» **Exercise goal**
Look below for the line containing "Click the magnifier icon in the filter box"; from there, print each line exactly up to and including the line containing "Click the Najważniejsze", and stop.

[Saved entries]

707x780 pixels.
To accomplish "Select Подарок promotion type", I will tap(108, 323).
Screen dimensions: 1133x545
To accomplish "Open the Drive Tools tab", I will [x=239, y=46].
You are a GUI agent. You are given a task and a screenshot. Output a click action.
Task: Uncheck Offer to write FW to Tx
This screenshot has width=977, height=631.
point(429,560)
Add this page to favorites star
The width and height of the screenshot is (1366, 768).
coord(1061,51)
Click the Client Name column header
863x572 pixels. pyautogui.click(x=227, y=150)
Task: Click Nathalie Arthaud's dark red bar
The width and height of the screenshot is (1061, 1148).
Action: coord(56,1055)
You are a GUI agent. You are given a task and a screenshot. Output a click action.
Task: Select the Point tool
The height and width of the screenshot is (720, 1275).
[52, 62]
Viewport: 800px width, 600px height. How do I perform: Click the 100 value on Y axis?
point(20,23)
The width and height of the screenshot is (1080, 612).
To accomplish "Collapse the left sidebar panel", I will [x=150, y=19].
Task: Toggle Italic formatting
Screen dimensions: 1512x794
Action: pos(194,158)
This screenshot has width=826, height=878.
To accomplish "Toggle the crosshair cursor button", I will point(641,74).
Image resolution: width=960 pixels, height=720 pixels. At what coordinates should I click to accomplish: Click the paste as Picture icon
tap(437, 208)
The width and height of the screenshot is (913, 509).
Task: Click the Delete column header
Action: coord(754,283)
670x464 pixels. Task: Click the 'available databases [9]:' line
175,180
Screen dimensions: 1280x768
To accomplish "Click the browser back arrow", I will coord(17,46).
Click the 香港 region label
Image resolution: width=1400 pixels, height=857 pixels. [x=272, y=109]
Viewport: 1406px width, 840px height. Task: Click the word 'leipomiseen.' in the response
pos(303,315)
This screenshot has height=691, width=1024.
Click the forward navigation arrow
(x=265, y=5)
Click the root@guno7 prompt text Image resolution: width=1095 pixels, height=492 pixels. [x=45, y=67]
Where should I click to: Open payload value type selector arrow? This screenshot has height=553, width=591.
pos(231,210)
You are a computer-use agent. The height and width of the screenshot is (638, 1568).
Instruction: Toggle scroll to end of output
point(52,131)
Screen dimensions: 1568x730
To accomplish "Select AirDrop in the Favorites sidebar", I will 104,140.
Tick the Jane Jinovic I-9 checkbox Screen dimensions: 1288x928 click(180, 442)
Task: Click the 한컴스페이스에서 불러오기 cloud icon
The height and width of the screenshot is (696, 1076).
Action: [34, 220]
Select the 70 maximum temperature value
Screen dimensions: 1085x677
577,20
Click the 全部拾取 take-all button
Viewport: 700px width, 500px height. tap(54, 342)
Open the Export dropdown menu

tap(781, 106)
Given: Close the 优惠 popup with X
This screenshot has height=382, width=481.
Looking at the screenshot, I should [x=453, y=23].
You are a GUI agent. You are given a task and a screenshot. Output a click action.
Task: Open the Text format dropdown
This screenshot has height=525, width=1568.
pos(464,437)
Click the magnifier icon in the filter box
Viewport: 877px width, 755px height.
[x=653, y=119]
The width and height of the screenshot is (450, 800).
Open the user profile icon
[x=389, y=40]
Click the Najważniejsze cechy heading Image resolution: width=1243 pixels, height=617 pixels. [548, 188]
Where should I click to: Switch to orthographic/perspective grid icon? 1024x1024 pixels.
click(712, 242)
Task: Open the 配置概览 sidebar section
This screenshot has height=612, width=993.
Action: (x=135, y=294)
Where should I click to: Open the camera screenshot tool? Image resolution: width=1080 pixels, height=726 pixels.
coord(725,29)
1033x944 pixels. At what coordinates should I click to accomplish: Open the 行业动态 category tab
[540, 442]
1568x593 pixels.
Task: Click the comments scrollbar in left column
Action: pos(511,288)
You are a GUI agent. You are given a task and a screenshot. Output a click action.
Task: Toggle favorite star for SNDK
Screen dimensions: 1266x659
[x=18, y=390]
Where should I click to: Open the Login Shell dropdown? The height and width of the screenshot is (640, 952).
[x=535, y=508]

» **Solution for this exercise**
Click the magnifier icon in the filter box
Viewport: 877px width, 755px height.
[x=653, y=119]
The width and height of the screenshot is (450, 800).
Open the user profile icon
[x=389, y=40]
Click the Najważniejsze cechy heading Image resolution: width=1243 pixels, height=617 pixels. [548, 188]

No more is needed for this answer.